→ **DOCUMENT SECTION**:
----------
On March 19, 2012, the trial court held a hearing on the motion to suppress. Prather testified
he was on duty during the early morning hours of August 7, 2011, working the 11 p.m. to 7
a.m. shift. During his shift, there were several calls regarding an armed robbery of a Huck’s
store. The robbery occurred a little before midnight. Prather responded to the scene, where he
watched the video surveillance tape which showed a large black man, approximately 300
pounds, wearing a mask. It reminded him of an armed robbery which occurred the previous
evening at the Caddy Shack bar. Prather recalled, “The main thing was the size and the
demeanor, the mannerisms, and walk of the individual that had participated in both of them.”
After watching the video, Prather recalled seeing a similar man with the same type of walk at
Party Liquors earlier in the evening. Prather could not remember the man’s name, but after
-2-
talking to the manager of Party Liquors, April Smith, Prather recalled defendant’s name.
Prather testified he has known defendant nearly his entire 26-year career as a police officer.
¶6 Prather told Smith to call him if defendant showed up at Party Liquors. Approximately 15
to 30 minutes later, the dispatcher informed Prather that a subject matching the description he
gave to April Smith showed up at Party Liquors and was spending a lot of money. Prather
called Smith and asked her to tell him what type of clothing defendant was wearing. It was
the same clothing Prather saw the masked gunman wearing in the Huck’s video. Prather
advised all police units to go to Party Liquors and surround the perimeter. Prather decided to
wait until defendant exited the establishment to arrest him because there was a large crowd
and the police did not want to go inside to make an arrest.
¶7 Prather saw defendant exit Party Liquors at approximately 1:20 a.m. He was wearing a
short-sleeved gray shirt, blue jeans, and white tennis shoes and had the same body type as the
person who robbed the Huck’s store. Prather said defendant exited the building with “one of
the Johnson girls.” Prather was not sure if it was Sharon or Inez Johnson, but he knew it was
one of them. After defendant got away from the crowd, Prather drew his taser and told
defendant to get down on the ground. Defendant was hesitant, but complied when other
officers arrived. Defendant was handcuffed. Prather agreed defendant was “clearly in
custody.”
¶8 Prather explained why he did not read defendant his Miranda rights as follows:
“I had no intention of questioning him whatsoever there on scene. Pretty much in my
mind I have known, I call [defendant] what I would say is old school, I didn’t expect
to get a confession from him or pretty much for him to even talk about it. It wasn’t
my intent to even interrogate him.”
Prather told defendant he was being arrested for two armed robberies. Defendant denied any
involvement. Prather then informed defendant of the two videos and told him he was
welcome to view the videos.
----------
→ **RECORDED DATA**:
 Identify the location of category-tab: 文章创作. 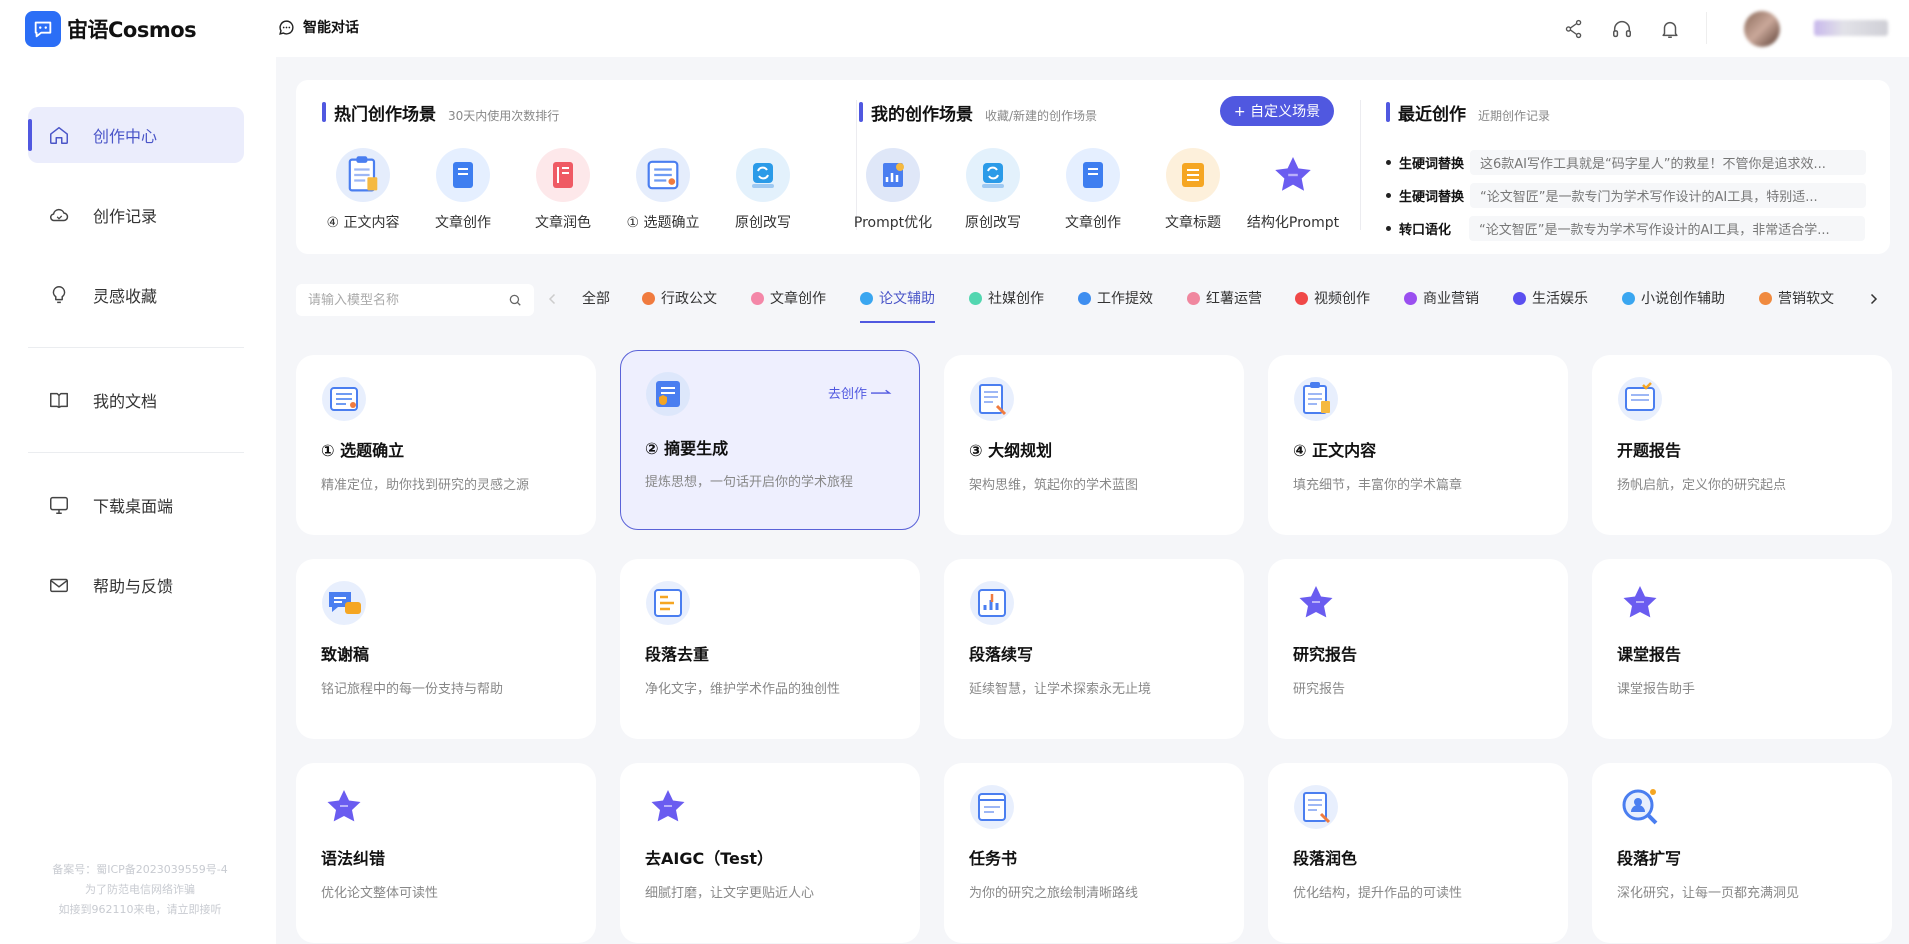
(788, 298).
----------
→ **ASSIGNMENT**:
In the suppression hearing text, at about what time did Prather see the defendant leave Party Liquors?

→ **RESPONSE**:
At approximately 1:20 a.m.